Britney brinca com novos ritmos e sonoridades e trabalhou com vários produtores diferentes para diversificar o seu som. A gente consegue escutar ecos de Selena Gomez (ou ouvimos Britney Spears no Revival de Selena Gomez?), The Weeknd e Justin Bieber, como uma prova de que ela andou fazendo o dever de casa para saber o que os jovens estão ouvindo, mas sem nunca perder de vista suas marcas registradas. Estão todas lá: os gritinhos agudos (como o delicioso “Oops!” de “Clumsy”), as risadas entre os versos, os sussurros sensuais e, claro, a vozinha robótica que conhecemos e amamos. “Clumsy”, “Do You Wanna Come Over?” e “If I’m Dancing” são os momentos em que a mistura funciona melhor, mas mesmo quando ela perde o rumo de casa, com as estranhas “Private Show”, “Love Me Down” e “Coupure Électrique”, cada uma a sua maneira, as músicas funcionam porque ainda assim são divertidas, ninguém aqui está falando realmente sério. Deixa a menina brincar com reggae e falar em francês.

Num momento em que o pop nunca esteve tão político, conceitual e autoral, faz falta uma narrativa mais consistente para o disco ou uma inovação que não apenas faça com o que o álbum soe atual, mas que o torne único em seu momento. Ao mesmo tempo, alguém tem que fazer aquele disco divertido sobre festa, amores furtivos e sexo sem compromisso. Glory chega para preencher essa lacuna e ser esse disco sexy, chiclete e viciante, quase que a definição acadêmica de música pop, para que ninguém nunca mais reclame que não se faz mais pop para rebolar o bumbum e ser feliz nos dias de hoje.

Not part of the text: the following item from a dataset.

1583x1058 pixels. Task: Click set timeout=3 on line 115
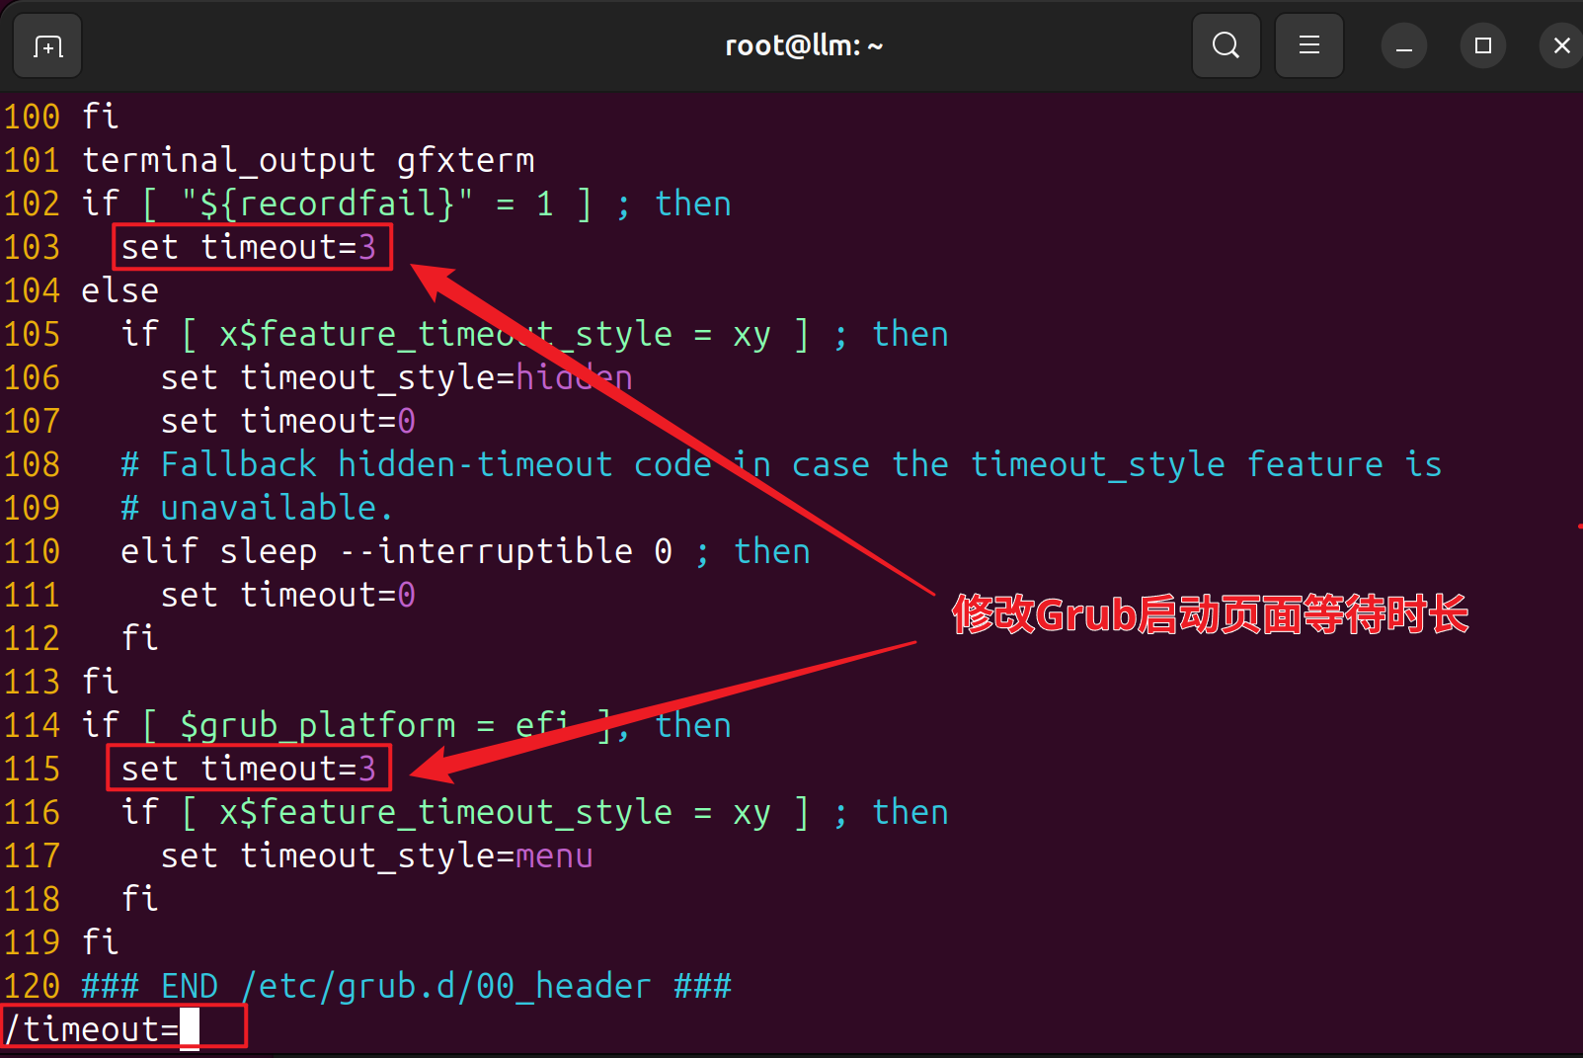click(249, 769)
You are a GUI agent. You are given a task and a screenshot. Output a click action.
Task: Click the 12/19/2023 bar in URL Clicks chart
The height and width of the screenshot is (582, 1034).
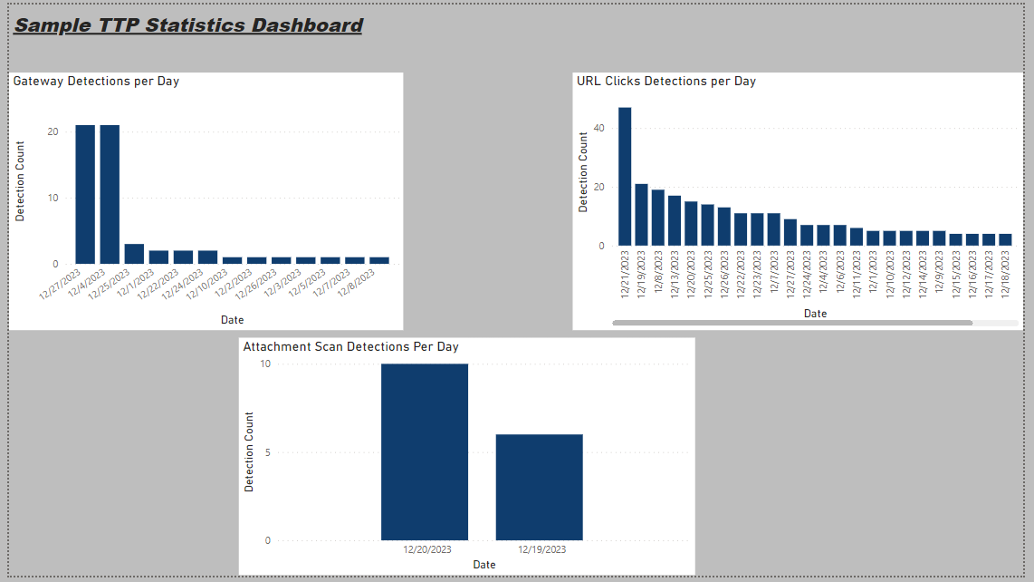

Há 18 anos é isso que Britney Spears faz por nós e é aqui que sua estrela se prova novamente: o motivo que nos leva a continuar prestando atenção depois de tantos anos, confiando em seus retornos, torcendo por eles. Britney Spears não teria chegado aqui se não fosse Britney Spears, the one and only. Foi um caminho longo, mas ela chegou. Glorifiquemos.

2 comentários

  1. OBRIGADA pelo seu texto!
    Independente de eu ser fã da Britney, não consigo entender as críticas pesadas que fazem a ela e que não levam em conta todo esse “background”. Claro que por eu ser fã doi mais, mas mesmo que não fosse eu ficaria chocada com o que leio por aí. Assim como fico chocada com comentários agressivos que leio sobre outras divas pop, mesmo que eu não goste delas. É questão de empatia e sensibilidade lembrar de tudo o que a Britney passou, o quanto a mídia foi injusta e cruel com ela, e daí entender e valorizar o seu processo de superação.